Let’s tackle the latter question first using an example – one of the more standard datasets used to teach in the industry – MNIST (a hand written digit dataset).
In order to understand how deep learning would be improving upon the traditional machine learning algorithms, let’s see how we would recognize digits based on traditional algorithms.
MNIST dataset contains pictures of various hand written digits as follows:
Given that it is an image, we’ll be considering the pixel values of the image.
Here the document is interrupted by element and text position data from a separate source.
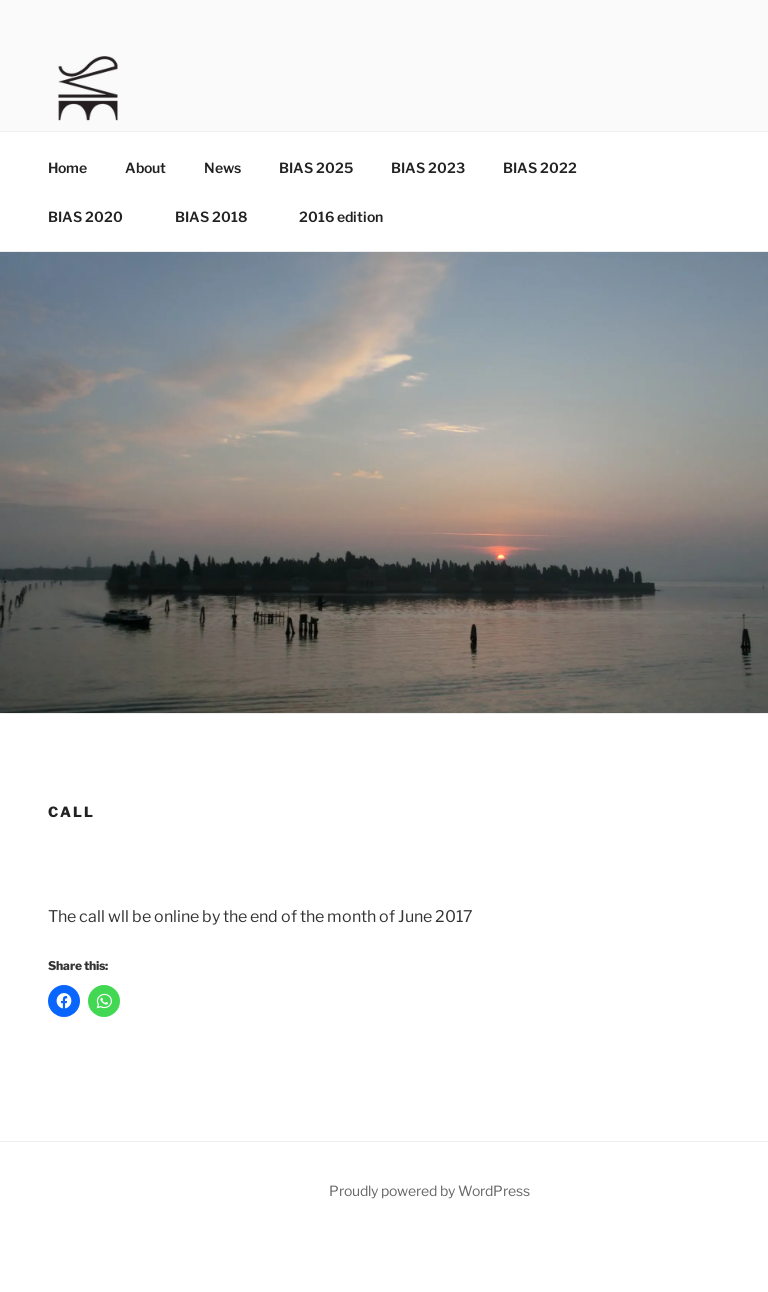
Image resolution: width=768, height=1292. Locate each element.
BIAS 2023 (428, 167)
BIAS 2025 (316, 167)
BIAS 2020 (95, 216)
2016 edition (341, 216)
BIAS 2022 (540, 167)
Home (67, 167)
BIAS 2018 (220, 216)
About (145, 167)
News (222, 167)
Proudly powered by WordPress (429, 1190)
In the above case, as humans we can clearly see that both the images represent the same number – 3.
However, when the machine reads the pixel values of both the images – pixel values do not match identically with each other – moreover both the images are tilted in the opposite directions – left image tilted towards right & right tilted left.
We need to note that not only the pixel values are different – but also the content in the image is also different – Vishy is smiling in one and was in a more serious pose in the other one.
Deep Learning comes to the rescue.
One way to avoid the problem of differing pixel values at some of the pixels for the same label is by understanding the orientation of various strokes within the number – i.e., in the case of digit recognition, irrespective of whether the number 3 exists in the middle of image or at the top right corner, it would have two curves that look like a mirror image of letter “c” & also the mirror image of letter “c” is made up of 2 close to straight lines at the top and bottom & a curve in the middle.
So, how does deep learning infer these various strokes/ curves of an image and come up with a prediction?
The above question helps us advance to the starting question of what is deep learning & how does it work – in this specific example, we’ll consider one of the methods within deep learning family called Convolutional Neural Networks (CNN).
A CNN is a special architecture of an artificial neural network that is not only doing the regular neural network task of matrix multiplication, but also performing a specialized function called pooling.
This additional feature of pooling helps ensure that adjacency of pixels is taken care of – i.e., if pixel 20 is highlighted in the first image & pixel 21 is highlighted in the second image – pooling helps establish a relation in such a way that it considers both images to be likely similar.
Moreover, CNN does the process of convolution (matrix multiplication) & pooling in such a way that we would be left with a bunch of strokes that help in determining the label.
This scenario is best illustrated by the following example:
More details on how to come up with optimal weights in the network above shall be posted in a later blog.
After building the model – i.e., coming up with optimal weights, for a new image of label 7 – the CNN would search for matches with the strokes (components) generated & if the match happens it shall output the class.
This way, the CNN (Deep Learning model) is learning the minute details in an image by passing it through multiple filters & further by pooling (looking for adjacency in highlighted pixels).
Thus, deep learning is helping in identifying the underlying components of an image – thereby eliminating the process of creating hand crafted variables.
While we talked about CNN in this example, there are other variants of deep learning algorithms that help in memorizing history and re-produce in order to come up with the final features.
Thus, deep learning comes to rescue for the more un-structured data which have traditionally not been analyzed due to the limitations of the existing algorithms – like natural language processing, image/ video analysis. The growth projections of data availability over the next few years is given below:
Given the unprecedented growth in unstructured data collection, Deep Learning comes to the forefront in solving some of the new problems that could never have been done before and hence is one of the top skills to have as it opens up the rewarding opportunity to create exciting and impactful products.